What is needed
Could you copy every line from the material below in which "Passenger" appears?
── Exercise data
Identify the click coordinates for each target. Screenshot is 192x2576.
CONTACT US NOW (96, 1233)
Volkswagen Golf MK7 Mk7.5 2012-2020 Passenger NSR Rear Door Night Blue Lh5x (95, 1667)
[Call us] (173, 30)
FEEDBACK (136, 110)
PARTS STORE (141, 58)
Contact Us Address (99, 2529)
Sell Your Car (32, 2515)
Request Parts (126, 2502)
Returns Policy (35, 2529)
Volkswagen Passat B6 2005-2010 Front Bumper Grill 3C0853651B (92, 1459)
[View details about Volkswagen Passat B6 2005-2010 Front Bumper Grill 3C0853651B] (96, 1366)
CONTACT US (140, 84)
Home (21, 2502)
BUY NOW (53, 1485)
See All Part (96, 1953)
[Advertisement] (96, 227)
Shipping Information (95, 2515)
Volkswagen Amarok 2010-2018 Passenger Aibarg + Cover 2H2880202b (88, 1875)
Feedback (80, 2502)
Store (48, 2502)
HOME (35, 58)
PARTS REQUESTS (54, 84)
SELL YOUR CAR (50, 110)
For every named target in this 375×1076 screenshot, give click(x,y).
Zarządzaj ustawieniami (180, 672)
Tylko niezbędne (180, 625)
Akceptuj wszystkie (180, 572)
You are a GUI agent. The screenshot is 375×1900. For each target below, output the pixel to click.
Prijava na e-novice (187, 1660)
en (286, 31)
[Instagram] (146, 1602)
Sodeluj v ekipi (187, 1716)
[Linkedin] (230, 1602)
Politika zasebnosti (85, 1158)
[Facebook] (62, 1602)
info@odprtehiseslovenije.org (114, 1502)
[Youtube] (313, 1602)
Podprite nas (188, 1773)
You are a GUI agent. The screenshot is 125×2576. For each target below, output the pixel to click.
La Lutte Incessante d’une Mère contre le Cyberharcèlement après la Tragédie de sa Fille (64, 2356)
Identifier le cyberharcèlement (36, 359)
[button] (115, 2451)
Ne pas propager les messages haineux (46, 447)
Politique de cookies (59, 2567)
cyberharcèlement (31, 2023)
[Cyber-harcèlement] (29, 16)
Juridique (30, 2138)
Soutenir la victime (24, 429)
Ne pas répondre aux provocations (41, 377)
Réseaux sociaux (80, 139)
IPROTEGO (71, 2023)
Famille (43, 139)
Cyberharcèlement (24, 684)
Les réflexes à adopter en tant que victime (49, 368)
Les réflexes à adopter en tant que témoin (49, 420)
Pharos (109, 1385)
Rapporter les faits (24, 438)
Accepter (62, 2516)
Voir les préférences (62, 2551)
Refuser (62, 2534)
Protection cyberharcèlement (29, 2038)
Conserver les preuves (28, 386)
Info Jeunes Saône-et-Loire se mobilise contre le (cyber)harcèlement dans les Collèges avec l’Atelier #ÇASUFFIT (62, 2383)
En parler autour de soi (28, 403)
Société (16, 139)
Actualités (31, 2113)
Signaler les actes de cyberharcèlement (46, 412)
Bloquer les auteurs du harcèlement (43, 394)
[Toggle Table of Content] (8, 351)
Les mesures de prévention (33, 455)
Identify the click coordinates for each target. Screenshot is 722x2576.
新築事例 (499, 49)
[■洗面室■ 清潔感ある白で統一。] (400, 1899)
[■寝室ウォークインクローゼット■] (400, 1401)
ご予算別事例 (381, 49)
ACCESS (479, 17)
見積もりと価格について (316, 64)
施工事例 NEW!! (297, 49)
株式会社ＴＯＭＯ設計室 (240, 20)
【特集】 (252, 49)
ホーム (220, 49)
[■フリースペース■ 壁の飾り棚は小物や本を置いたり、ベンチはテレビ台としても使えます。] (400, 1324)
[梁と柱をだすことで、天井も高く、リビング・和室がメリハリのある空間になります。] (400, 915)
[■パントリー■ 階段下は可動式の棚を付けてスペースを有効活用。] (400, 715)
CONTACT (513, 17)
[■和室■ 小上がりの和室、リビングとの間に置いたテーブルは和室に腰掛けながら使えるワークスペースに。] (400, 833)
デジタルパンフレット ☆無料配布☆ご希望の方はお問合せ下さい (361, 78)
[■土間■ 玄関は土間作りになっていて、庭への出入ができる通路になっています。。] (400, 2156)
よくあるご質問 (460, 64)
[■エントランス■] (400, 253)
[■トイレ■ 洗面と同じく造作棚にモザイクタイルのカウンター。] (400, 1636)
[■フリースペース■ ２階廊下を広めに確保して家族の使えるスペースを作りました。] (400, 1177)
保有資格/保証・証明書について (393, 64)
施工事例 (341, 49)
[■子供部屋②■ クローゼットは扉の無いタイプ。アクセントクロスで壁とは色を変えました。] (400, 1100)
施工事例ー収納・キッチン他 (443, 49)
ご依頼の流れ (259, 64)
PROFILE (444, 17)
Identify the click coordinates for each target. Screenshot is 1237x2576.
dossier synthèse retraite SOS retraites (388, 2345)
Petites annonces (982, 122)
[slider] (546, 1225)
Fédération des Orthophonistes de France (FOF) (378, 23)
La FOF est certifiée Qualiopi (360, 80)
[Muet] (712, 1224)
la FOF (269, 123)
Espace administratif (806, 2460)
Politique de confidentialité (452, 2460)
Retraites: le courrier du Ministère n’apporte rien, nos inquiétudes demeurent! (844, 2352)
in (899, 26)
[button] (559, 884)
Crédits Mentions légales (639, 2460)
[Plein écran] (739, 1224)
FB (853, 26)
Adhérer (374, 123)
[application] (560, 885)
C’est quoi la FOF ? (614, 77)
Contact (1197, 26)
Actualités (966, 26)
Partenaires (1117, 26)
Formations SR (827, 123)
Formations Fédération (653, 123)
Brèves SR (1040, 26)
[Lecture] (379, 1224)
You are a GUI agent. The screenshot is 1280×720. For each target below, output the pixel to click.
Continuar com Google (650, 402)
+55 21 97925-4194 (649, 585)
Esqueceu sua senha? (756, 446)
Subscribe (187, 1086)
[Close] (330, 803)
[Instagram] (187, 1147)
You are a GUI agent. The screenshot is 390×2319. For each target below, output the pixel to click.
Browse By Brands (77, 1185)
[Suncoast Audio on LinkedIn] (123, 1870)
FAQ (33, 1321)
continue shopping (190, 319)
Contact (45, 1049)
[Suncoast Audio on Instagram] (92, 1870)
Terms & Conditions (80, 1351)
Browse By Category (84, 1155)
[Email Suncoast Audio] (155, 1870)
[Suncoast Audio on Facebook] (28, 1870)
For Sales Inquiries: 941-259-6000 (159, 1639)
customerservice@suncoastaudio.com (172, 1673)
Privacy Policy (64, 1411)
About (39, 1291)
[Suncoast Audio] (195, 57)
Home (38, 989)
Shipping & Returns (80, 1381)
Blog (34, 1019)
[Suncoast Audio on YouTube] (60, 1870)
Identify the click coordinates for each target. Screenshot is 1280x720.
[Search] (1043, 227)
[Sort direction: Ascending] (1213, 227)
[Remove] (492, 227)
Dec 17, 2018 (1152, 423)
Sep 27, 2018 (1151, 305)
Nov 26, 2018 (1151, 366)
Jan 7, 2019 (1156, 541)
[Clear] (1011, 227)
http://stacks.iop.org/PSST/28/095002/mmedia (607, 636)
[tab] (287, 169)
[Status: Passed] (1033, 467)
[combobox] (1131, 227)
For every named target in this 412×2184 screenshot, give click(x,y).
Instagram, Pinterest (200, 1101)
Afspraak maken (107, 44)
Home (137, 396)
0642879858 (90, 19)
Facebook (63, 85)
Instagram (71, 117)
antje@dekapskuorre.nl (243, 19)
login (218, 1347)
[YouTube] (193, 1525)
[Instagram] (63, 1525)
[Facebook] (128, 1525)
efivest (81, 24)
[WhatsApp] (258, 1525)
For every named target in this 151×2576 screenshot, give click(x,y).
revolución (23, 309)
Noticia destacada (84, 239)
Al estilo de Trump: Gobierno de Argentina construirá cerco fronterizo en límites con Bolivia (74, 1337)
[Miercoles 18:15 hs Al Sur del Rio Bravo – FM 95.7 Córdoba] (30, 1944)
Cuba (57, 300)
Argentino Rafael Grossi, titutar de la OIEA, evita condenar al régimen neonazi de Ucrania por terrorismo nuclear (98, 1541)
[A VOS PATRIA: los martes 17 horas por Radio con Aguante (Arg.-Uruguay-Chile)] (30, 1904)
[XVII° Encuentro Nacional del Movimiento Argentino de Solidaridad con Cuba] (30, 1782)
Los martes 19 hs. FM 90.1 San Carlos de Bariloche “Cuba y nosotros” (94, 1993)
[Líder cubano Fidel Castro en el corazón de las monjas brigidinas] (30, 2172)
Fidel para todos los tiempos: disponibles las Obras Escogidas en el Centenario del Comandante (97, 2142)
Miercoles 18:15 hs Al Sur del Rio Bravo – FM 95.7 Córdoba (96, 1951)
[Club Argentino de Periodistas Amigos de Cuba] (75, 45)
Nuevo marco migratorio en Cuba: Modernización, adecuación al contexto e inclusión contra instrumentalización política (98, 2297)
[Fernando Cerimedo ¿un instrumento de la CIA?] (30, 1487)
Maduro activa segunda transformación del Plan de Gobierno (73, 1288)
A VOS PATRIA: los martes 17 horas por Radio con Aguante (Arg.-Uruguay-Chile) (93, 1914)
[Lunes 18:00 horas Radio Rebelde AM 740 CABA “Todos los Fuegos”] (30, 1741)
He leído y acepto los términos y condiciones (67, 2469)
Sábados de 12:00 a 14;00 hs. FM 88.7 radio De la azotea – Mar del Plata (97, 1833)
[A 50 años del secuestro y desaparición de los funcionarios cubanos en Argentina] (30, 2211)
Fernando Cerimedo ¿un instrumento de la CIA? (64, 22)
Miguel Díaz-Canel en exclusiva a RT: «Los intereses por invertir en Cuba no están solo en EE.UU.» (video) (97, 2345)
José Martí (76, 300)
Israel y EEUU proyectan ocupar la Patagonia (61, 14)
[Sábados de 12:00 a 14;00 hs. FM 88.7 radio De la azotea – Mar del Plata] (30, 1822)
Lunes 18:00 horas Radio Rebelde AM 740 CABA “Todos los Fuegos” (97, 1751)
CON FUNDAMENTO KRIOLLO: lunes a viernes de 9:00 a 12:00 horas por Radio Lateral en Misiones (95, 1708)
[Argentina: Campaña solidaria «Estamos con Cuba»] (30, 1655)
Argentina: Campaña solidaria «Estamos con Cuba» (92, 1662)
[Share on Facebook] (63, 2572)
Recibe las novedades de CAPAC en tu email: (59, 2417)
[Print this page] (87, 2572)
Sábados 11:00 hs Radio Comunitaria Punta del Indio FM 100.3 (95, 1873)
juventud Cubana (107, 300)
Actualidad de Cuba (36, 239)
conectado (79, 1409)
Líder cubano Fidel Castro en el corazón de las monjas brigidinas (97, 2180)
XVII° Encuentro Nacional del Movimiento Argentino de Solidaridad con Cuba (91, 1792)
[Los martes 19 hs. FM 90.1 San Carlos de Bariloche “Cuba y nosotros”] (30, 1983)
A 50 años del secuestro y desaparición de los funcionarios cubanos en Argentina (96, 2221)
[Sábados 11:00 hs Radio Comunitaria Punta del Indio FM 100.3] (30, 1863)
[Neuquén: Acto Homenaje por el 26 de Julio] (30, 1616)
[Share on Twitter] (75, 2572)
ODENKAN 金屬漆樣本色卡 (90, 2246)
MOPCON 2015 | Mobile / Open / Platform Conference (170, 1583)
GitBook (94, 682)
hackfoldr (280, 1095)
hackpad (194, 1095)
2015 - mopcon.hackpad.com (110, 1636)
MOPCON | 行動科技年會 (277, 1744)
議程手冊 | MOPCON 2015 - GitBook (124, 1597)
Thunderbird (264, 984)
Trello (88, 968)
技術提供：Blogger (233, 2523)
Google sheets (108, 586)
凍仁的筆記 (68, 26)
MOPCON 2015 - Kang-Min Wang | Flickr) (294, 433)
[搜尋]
────
Exercise response
Volkswagen Golf MK7 Mk7.5 2012-2020 Passenger NSR Rear Door Night Blue Lh5x (95, 1667)
Volkswagen Amarok 2010-2018 Passenger Aibarg + Cover 2H2880202b (88, 1875)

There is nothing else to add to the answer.